By Timothy Gardner
WASHINGTON (Reuters) – A group of bipartisan U.S. senators on Wednesday said they have reintroduced legislation to pressure the OPEC oil production group to stop making output cuts.
The so-called No Oil Producing and Exporting Cartels, or NOPEC, bill was reintroduced by senators Chuck Grassley, a Republican, and Amy Klobuchar, a Democrat, and others on the Judiciary Committee.
If passed by the committee, both chambers of Congress and signed by President Joe Biden, NOPEC would change U.S. antitrust law to revoke the sovereign immunity that has protected OPEC+ members and their national oil companies from lawsuits over price collusion.
Several attempts to pass NOPEC over more than two decades have long worried OPEC’s de facto leader Saudi Arabia, leading Riyadh to lobby hard every time a version of the bill has come up.

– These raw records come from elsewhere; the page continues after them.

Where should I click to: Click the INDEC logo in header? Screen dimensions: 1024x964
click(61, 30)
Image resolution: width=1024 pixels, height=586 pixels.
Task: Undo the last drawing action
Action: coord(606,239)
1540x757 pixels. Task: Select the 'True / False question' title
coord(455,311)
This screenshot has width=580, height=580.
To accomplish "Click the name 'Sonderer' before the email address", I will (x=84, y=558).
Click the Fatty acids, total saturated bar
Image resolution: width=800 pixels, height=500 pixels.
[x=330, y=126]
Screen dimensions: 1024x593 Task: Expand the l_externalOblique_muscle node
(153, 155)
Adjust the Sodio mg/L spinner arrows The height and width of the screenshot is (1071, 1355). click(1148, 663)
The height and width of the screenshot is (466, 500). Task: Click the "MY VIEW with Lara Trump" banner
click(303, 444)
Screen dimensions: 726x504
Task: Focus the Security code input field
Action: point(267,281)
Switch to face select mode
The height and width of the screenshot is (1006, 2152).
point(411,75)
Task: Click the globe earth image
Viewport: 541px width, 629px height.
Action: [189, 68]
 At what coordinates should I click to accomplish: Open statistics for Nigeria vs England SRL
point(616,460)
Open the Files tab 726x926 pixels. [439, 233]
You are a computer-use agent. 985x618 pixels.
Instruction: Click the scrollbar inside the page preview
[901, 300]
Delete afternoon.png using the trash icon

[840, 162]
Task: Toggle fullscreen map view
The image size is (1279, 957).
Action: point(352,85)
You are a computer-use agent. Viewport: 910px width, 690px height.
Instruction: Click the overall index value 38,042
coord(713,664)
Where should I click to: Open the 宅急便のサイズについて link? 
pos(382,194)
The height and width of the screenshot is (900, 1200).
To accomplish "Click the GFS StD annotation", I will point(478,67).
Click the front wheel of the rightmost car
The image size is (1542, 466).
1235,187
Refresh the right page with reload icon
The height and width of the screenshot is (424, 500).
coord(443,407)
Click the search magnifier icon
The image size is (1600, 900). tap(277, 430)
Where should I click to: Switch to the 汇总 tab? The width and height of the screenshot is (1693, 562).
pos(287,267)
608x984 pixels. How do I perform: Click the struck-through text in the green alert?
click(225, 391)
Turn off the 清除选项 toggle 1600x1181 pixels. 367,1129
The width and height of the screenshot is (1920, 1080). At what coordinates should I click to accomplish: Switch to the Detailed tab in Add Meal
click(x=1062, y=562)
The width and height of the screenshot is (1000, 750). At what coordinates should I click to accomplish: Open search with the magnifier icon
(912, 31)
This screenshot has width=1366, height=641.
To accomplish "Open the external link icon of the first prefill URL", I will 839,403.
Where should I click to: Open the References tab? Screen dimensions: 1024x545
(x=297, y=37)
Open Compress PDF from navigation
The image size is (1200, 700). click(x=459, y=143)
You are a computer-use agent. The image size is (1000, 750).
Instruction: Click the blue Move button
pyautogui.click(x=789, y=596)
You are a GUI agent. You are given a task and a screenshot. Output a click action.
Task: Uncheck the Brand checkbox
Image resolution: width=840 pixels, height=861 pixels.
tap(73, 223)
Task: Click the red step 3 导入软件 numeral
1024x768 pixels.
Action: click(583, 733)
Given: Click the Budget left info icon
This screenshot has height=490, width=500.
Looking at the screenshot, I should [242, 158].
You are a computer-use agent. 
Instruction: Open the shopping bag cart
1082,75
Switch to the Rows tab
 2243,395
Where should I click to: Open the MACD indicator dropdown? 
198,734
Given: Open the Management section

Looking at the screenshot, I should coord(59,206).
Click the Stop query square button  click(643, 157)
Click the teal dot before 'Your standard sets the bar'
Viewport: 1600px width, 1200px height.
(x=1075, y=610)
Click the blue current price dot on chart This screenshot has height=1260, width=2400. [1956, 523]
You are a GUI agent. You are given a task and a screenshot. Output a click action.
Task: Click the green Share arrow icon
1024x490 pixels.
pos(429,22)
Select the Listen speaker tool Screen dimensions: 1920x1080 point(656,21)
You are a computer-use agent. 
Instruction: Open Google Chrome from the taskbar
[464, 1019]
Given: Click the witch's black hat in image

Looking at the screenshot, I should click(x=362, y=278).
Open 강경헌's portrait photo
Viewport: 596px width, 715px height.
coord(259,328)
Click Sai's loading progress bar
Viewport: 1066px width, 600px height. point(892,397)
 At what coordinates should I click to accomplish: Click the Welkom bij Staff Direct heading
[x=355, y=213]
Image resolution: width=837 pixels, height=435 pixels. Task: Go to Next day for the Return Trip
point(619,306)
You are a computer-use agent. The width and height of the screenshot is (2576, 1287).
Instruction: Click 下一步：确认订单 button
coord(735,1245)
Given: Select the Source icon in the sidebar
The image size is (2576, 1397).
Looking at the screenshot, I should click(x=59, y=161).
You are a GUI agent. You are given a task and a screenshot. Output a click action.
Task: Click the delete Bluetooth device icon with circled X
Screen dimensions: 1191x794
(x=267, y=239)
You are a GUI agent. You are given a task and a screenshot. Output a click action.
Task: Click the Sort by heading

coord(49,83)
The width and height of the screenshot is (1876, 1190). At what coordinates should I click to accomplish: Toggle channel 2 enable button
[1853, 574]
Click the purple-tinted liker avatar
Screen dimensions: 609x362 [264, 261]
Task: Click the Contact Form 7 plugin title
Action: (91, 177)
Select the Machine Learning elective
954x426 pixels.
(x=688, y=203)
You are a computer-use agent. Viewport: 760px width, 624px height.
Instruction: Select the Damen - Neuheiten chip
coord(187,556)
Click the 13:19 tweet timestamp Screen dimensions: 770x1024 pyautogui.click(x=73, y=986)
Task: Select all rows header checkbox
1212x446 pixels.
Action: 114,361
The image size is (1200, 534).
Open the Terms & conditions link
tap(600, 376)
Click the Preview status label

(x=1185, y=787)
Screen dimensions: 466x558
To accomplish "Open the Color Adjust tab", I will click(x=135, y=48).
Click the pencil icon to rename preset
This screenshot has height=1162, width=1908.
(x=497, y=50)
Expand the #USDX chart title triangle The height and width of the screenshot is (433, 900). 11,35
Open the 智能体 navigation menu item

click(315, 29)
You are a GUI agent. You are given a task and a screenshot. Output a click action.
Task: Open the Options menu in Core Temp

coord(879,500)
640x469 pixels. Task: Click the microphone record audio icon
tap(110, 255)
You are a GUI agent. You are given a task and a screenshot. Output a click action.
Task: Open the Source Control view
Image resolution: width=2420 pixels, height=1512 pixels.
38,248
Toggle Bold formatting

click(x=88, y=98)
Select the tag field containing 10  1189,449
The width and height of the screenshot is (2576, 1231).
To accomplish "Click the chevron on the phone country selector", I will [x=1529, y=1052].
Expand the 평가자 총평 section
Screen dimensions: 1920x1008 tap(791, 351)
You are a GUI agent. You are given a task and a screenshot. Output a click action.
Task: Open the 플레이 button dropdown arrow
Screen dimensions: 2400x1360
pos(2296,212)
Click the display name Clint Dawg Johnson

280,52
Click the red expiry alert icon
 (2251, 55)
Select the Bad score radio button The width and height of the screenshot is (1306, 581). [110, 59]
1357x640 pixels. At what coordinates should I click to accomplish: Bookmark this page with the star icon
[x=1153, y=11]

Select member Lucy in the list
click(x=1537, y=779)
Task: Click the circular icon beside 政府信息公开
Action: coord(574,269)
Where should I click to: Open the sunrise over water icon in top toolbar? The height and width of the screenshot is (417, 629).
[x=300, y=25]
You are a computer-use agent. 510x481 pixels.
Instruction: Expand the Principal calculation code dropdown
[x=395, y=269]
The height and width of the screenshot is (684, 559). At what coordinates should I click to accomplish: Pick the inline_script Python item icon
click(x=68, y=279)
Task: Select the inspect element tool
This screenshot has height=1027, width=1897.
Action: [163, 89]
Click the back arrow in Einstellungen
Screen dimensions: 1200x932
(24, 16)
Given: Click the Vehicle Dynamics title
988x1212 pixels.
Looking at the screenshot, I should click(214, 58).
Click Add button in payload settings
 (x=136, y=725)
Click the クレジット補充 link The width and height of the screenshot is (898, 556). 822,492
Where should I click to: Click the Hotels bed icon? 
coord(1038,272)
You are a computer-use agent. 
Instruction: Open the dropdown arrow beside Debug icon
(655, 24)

The bill passed the committee 17-4 last year after the OPEC+ producer group, led by Saudi Arabia and Russia, agreed to cut output by 2 million barrels per day.
“The oil cartel and its member countries need to know that we are committed to stopping their anti-competitive behavior,” said Grassley, a supporter of the corn-based ethanol fuel industry.
Added Klobuchar: “Current law has made the Justice Department powerless to stop the 13 largest oil-producing countries from manipulating prices and driving up costs.”
OPEC has continued with the 2 million bpd cut, setting a floor on global oil prices, with the international benchmark trading around $82.60 per barrel on Wednesday. [O/R]
Russia has said it is cutting output by 500,000 bpd in March after the Group of Seven nations, the EU and Australia placed a $60 barrel cap on prices of Russia’s sea-borne exports in response to its war in Ukraine.
OPEC has not indicated it will boost output, with an Angola official telling Reuters in Houston at the CERAWeek conference there is no need to make up the difference from the Russian reduction.